INSPIRE-MIF / helpdesk-geoportal

Community discussion for INSPIRE geoportal topics
11 stars 3 forks source link

AT: Trigger new harvest #210

Open manilly opened 3 days ago

manilly commented 3 days ago

Hi, could you please trigger a new harvest for Austrian CSW and Publish the results in Geoportal Frontend? Thanks, Manuel

jescriu commented 3 days ago

Dear @manilly, I just triggered the harvesting process for your endpoint but it suddenly stops before finishing with all records. Could you please check if your server is stable? Now I will start harvesting DE, which was already scheduled for today. When finished, I will try with your endpoint again.

manilly commented 2 days ago

Our endpoint seems to work fine. Could you please try again?

jescriu commented 2 days ago

Will do. DE also had the same issue after having harvested 3K records. Our ICT team is checking the production console.

jescriu commented 2 days ago

Dear @manilly, We analised the logs for AT and DE harvests launch yesterday and the issue seems to be caused by errors in the GetRecord function returning fewer records than actually requested (20 at a time, as configures in the harvester).
This may be due to incorrect indexing of some records. We did some harvest to other endpoints and completed correctly. Could you please run a reindexation in your catalogue (AT) and let us know when finished? We are doing the same in the production harvesting console.

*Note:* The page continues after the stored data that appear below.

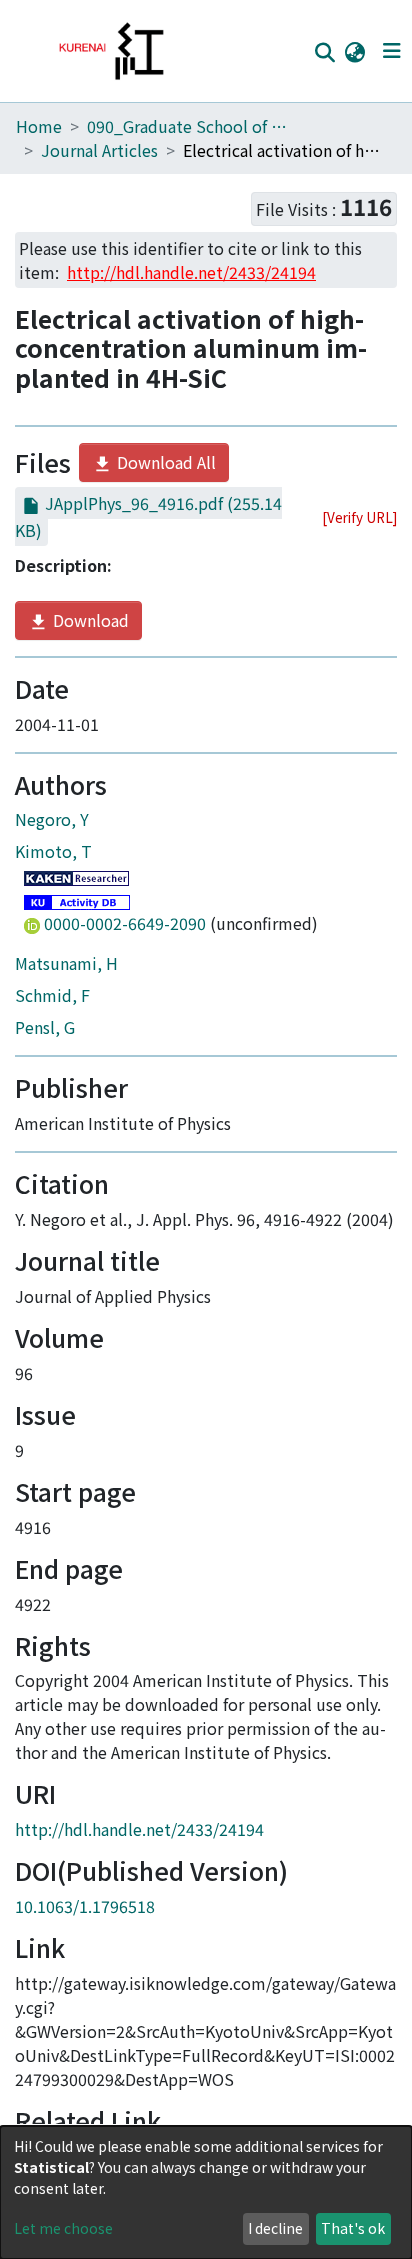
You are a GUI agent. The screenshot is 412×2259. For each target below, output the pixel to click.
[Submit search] (324, 52)
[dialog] (206, 2192)
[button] (354, 51)
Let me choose (63, 2228)
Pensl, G (45, 1027)
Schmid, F (52, 995)
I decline (275, 2228)
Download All (164, 462)
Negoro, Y (52, 819)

manilly commented 2 days ago

Dear @jescriu, I just did a reindexing. Could you try again? We currently have 1682 metadata entries.

manilly commented 2 days ago
image
manilly commented 2 days ago

I just tried a Harvest in Sandbox - only 1643 instead of 1682 metadata were harvested. There are datasets, services and series missing. I'll try to figure out which are missing

jescriu commented 2 days ago

Please, take care that all records are correctly reindexed. Sometimes it happens that a records is not accessible (e.g. the XML view is blank) due to an invalid XML structure. Worth to check with e.g. Notepad++ Obviously, these records are neither accessible through the CSW.

manilly commented 2 days ago

e.g. this one wasn't harvested in sandbox: https://geometadaten.lfrz.at/at.lfrz.discoveryservices/srv/ger/csw?service=CSW&version=2.0.2&request=GetRecordById&outputschema=http://www.isotc211.org/2005/gmd&elementSetName=full&id=f2e11a84-cdc7-4cfa-b048-da3675d58704 I can't find any difference to a similar metadata record which was successfully harvested (https://geometadaten.lfrz.at/at.lfrz.discoveryservices/srv/ger/csw?service=CSW&version=2.0.2&request=GetRecordById&outputschema=http://www.isotc211.org/2005/gmd&elementSetName=full&id=3ebf4590-e670-448c-ac38-5a04c7d96307)

jescriu commented 2 days ago

Thanks for the example. We will take a look if needed. Let us finish the reindexation also on our side. It takes long (~ 341700 metadata records).

jescriu commented 1 day ago

Dear @manilly - After the reindexation, we got the same harvesting error after a while. Any results on the checks on your side?

manilly commented 1 day ago

I tried an external harvesting in an blank GeoCat GN instance (3.12.13) and sucessfully got 1678 records.

image
jescriu commented 1 day ago

We will try to figure out what is happening.